### EXERCISE MATERIALS
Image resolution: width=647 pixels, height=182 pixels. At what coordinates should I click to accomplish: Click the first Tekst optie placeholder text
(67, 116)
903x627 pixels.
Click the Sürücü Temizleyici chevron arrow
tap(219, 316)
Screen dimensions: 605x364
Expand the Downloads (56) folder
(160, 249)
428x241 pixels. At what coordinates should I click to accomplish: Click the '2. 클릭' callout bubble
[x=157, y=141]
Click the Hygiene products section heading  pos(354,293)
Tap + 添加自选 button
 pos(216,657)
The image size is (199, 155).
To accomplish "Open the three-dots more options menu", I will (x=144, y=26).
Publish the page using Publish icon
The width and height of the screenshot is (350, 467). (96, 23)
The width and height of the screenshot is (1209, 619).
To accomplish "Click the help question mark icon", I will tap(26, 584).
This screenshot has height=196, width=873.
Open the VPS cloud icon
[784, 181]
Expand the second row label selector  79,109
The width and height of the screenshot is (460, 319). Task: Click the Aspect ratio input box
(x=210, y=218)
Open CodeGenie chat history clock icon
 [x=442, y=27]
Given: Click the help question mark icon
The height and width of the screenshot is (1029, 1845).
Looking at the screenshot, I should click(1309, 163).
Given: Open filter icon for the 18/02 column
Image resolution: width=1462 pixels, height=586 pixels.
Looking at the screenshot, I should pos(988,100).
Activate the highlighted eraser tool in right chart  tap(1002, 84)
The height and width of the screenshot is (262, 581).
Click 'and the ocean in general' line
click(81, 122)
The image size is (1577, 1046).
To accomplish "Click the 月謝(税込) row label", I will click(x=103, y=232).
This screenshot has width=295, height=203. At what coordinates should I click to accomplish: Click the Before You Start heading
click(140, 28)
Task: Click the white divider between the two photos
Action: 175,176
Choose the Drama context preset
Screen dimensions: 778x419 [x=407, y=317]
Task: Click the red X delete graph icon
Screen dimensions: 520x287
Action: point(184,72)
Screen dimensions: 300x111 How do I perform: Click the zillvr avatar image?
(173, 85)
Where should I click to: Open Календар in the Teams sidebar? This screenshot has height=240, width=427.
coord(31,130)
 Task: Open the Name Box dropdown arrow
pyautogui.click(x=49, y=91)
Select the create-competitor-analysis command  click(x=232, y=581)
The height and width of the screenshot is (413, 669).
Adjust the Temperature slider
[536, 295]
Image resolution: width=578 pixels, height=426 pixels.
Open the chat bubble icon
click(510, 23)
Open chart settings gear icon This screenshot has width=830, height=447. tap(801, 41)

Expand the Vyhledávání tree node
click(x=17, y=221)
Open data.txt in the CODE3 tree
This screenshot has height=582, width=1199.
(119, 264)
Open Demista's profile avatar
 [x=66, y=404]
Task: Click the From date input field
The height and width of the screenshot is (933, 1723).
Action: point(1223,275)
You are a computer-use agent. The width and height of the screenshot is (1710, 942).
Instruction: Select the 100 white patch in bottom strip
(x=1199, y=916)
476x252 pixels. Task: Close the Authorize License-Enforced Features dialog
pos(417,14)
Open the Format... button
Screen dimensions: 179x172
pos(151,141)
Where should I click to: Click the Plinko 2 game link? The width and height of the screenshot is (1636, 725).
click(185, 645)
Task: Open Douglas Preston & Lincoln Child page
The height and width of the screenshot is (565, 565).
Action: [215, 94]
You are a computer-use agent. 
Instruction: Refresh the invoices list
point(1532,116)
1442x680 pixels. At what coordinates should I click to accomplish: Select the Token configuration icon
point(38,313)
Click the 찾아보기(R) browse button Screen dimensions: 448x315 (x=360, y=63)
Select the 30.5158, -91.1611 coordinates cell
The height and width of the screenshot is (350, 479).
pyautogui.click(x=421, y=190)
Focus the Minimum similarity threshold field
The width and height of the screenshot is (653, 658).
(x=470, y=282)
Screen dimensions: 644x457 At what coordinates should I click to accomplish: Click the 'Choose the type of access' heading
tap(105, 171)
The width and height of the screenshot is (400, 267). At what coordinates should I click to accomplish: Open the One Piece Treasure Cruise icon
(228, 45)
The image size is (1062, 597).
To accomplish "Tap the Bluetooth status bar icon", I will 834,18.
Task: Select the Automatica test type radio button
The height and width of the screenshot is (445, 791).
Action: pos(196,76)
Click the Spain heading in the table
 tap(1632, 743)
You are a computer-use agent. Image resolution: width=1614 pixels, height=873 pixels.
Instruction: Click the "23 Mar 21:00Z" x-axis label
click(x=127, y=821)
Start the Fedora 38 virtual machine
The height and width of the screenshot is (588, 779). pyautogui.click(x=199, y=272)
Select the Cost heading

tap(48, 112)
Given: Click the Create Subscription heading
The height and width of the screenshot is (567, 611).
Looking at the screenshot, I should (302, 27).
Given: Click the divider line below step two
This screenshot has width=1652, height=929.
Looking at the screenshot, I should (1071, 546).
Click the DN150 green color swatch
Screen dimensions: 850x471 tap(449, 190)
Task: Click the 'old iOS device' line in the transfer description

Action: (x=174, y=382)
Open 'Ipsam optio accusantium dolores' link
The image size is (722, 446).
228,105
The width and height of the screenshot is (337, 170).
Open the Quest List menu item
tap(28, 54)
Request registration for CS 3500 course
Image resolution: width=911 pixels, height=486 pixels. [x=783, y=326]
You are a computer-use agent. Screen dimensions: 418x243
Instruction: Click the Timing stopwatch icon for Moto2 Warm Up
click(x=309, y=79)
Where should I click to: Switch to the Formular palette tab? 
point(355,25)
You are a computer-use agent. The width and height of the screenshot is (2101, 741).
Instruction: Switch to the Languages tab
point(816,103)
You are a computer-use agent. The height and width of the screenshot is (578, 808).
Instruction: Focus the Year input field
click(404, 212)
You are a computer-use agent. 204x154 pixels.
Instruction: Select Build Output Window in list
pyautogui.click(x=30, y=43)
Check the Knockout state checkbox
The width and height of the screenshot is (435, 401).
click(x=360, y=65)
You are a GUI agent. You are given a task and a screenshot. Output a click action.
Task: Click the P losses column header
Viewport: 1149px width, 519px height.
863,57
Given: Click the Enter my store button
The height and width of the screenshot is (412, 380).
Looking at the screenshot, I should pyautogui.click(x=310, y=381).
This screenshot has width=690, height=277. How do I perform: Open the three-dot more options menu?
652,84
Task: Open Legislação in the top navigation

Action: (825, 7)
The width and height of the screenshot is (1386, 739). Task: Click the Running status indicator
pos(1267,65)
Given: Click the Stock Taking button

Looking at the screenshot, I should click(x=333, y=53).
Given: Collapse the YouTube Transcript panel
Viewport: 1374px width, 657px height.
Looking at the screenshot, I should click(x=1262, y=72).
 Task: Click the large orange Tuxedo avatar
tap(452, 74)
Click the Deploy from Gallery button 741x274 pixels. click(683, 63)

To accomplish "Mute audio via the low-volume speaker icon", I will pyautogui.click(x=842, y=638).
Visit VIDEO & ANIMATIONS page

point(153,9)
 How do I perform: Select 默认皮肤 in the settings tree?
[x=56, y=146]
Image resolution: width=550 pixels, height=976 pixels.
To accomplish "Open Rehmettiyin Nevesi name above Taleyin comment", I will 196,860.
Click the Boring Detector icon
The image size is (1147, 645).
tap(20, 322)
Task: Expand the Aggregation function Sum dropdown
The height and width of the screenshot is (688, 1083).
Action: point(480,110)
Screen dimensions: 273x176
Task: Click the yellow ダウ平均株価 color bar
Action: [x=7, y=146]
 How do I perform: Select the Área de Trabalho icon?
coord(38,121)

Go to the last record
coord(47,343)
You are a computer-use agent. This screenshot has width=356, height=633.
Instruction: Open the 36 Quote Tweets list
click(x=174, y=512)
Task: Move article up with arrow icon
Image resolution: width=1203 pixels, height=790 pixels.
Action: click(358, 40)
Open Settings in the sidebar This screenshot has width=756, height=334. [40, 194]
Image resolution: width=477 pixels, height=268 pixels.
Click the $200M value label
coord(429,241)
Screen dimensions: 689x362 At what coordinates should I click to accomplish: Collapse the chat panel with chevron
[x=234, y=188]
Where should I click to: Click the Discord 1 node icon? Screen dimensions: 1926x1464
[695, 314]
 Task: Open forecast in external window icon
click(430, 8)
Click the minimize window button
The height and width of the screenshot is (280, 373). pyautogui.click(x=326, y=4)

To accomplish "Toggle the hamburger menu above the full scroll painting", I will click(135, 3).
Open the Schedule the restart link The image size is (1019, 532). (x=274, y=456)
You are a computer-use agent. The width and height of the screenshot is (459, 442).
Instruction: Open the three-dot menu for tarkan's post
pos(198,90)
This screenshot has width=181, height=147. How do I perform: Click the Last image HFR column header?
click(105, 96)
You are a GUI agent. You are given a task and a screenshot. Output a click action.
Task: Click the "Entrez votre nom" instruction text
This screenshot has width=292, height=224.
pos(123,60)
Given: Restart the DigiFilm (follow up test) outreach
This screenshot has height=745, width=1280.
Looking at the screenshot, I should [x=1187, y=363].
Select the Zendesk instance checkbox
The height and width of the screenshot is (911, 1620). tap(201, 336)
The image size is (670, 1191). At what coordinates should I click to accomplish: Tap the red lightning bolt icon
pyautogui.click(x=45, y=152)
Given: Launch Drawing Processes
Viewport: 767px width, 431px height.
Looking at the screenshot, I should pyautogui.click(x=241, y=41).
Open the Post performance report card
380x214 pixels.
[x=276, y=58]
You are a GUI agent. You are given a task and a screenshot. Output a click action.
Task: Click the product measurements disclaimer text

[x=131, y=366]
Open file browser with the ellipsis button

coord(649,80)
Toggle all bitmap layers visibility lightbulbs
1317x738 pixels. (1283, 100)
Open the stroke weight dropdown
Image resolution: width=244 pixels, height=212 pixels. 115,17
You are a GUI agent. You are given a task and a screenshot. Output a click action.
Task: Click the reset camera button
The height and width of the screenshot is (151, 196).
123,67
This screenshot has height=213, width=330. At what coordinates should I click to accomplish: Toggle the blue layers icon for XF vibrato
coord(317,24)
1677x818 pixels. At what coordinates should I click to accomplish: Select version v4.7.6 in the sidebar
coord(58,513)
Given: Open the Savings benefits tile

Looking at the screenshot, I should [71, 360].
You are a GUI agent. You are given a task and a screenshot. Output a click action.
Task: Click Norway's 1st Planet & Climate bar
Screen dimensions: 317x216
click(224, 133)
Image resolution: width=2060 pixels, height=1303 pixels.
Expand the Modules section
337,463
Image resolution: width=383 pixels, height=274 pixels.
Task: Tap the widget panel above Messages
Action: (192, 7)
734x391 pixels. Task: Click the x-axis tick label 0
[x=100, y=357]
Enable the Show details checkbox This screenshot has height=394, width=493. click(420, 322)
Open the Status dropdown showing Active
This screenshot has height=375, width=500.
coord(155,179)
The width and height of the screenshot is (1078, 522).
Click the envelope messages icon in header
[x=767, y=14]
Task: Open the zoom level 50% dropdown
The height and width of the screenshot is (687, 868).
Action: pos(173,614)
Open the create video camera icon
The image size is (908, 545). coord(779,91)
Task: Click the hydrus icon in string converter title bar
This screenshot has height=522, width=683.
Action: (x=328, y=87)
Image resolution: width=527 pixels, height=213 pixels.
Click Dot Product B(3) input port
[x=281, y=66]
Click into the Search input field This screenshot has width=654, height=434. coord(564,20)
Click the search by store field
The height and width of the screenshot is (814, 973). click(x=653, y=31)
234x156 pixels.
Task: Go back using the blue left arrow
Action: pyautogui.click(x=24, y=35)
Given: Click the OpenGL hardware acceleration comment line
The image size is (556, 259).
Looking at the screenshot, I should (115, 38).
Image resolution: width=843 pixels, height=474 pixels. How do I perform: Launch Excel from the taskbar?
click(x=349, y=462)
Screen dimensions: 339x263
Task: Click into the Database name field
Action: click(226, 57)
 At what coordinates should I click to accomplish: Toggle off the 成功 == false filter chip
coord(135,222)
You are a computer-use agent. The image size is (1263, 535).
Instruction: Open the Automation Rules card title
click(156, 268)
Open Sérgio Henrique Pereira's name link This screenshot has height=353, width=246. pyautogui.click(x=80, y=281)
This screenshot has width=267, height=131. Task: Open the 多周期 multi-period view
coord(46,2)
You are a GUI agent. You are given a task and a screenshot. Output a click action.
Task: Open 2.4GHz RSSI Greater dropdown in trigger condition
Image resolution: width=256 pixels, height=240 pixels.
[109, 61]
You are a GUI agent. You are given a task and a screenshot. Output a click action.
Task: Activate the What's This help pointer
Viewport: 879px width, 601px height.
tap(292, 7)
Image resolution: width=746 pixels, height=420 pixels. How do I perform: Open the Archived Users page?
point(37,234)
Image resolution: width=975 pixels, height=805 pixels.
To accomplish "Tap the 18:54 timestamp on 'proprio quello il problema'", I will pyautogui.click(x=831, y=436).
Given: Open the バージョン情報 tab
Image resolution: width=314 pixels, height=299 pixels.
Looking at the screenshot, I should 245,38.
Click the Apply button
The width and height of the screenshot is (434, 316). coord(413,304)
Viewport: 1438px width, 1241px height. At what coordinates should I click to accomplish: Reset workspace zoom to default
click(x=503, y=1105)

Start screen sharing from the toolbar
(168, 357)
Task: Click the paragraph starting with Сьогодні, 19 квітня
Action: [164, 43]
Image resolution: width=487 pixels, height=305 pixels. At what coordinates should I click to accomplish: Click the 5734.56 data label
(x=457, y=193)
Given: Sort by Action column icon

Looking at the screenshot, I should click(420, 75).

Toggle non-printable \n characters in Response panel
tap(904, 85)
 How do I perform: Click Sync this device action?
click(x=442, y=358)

### PROBLEM STATEMENT
Output every line of the data above, from the line containing "1442x680 pixels. At" down to the line containing "(x=470, y=282)", including both, reproduced character for character.

### FINISHED TASK
1442x680 pixels. At what coordinates should I click to accomplish: Select the Token configuration icon
point(38,313)
Click the 찾아보기(R) browse button Screen dimensions: 448x315 (x=360, y=63)
Select the 30.5158, -91.1611 coordinates cell
The height and width of the screenshot is (350, 479).
pyautogui.click(x=421, y=190)
Focus the Minimum similarity threshold field
The width and height of the screenshot is (653, 658).
(x=470, y=282)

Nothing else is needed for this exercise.